476 Appropriate Use and Monitoring of Vancomycin (vanc) for the Treatment of Staphylococcus aureus (SA) Bacteremia

Sunday, April 3, 2011
Trinity Ballroom (Hilton Anatole)
Ronaldo R. Patiag, MD , Stony Brook University Medical Center, Stony Brook, NY
Melinda Monteforte, PharmD , Stony Brook University Medical Center, Stony Brook, NY
Eric D. Spitzer, MD, PhD , Stony Brook University Medical Center, Stony Brook, NY
Arif A. Dharsee, MD , Stony Brook University Medical Center, Stony Brook, NY
Susan V. Donelan, MD , Stony Brook University Medical Center, Stony Brook, NY
Lisa M. Chirch, MD , Stony Brook University Medical Center, Stony Brook, NY
Background: SA bacteremia, both methicillin-sensitive (MSSA) and methicillin-resistant (MRSA), remains a major clinical problem among general medical and surgical services.  Infectious Diseases Society of America guidelines published in 2009 recommend significant changes in the dosing and monitoring of vanc.  These include consideration of a loading dose, and maintenance vanc dosing of 15-20 mg/kg/dose every 8 to 12 hours in patients (pts) with normal renal function to attain trough (TR) levels of 15-20 mcg/mL for the treatment of invasive SA infections.
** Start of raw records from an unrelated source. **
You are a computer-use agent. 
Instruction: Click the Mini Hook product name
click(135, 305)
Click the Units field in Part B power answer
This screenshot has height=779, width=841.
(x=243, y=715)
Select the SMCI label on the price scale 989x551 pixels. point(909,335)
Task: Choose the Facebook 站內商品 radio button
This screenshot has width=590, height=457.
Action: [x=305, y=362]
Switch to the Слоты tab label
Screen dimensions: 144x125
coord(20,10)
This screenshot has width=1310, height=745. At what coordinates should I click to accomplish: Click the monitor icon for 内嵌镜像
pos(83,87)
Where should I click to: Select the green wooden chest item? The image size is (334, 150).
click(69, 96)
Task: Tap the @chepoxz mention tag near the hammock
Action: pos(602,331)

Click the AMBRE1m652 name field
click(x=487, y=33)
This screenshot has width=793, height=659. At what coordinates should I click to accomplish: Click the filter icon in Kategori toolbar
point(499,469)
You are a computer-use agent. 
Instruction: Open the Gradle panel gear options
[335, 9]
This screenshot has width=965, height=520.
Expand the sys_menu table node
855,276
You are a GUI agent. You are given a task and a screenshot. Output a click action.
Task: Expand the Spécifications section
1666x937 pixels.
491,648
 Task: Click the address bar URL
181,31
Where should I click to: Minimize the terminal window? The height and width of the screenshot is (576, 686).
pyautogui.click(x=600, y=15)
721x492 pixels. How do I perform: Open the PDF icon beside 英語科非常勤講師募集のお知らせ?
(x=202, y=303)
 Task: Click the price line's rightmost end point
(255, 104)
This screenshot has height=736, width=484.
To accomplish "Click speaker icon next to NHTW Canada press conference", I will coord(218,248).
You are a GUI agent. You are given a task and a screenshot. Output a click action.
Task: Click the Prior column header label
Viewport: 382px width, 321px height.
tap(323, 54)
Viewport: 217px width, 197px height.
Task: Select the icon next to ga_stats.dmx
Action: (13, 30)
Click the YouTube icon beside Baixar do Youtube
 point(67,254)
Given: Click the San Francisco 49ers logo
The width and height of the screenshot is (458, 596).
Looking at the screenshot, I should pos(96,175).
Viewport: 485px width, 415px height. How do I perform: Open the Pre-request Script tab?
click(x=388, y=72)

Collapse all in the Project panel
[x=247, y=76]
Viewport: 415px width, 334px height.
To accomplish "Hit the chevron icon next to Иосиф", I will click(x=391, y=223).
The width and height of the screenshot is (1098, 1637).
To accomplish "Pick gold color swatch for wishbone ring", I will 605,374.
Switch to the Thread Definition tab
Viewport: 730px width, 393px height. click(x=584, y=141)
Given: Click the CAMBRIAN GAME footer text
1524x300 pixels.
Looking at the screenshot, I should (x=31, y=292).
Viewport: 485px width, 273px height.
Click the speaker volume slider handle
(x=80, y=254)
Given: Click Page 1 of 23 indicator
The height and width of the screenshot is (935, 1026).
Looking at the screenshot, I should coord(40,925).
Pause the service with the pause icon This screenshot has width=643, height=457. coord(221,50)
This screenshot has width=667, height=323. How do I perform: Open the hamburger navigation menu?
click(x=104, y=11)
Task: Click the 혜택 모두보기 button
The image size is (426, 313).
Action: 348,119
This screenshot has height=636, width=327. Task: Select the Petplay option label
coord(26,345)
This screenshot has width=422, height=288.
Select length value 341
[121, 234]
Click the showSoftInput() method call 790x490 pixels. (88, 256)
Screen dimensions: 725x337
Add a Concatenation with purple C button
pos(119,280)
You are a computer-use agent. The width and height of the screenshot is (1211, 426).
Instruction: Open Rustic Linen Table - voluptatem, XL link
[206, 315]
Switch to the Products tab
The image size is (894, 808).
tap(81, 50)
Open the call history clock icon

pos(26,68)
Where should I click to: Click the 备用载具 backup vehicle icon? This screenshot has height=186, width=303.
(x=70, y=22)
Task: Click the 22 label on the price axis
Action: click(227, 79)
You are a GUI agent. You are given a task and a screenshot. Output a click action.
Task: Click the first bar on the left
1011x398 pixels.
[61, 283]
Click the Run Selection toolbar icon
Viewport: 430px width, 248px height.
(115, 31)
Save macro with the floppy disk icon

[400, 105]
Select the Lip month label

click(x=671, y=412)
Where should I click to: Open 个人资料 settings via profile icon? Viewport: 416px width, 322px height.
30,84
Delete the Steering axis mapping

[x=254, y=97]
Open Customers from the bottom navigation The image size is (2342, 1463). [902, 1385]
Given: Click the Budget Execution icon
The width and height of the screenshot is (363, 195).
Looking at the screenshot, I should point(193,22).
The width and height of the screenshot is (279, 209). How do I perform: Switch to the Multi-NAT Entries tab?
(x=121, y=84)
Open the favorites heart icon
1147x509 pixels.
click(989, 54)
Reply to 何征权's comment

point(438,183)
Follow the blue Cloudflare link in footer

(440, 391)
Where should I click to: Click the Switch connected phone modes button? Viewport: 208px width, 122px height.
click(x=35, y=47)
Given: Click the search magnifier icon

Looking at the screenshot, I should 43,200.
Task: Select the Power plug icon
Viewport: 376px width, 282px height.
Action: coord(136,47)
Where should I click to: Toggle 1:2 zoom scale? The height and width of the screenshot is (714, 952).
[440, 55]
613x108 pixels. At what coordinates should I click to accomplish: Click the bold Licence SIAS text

They also recommend maintaining minimum steady state TR levels above 10 mcg/mL.

Objective: Our goal is to determine whether clinical practice at Stony Brook University Medical Center (SBUMC) is consistent with these guidelines.

Methods: We conducted a one-year retrospective chart review on admitted pts 18 years and older.  Pts with renal dysfunction (GFR <60) and pregnant women were excluded. Age, sex, weight, allergies, blood cultures (BC), antibiotic history, frequency of Infectious Diseases consultation (IDC), and vanc levels were recorded.  SPSS v.19 was used for statistical analyses. 

Results: Forty one patients met inclusion criteria.  Twenty-six (63%) pts reviewed had MSSA bacteremia; 15 (37%) had MRSA.  Sixty-eight percent were males and 32% females with mean age and weight of 51 years and 79 kg, respectively.  Sixty three percent of pts had an IDC. 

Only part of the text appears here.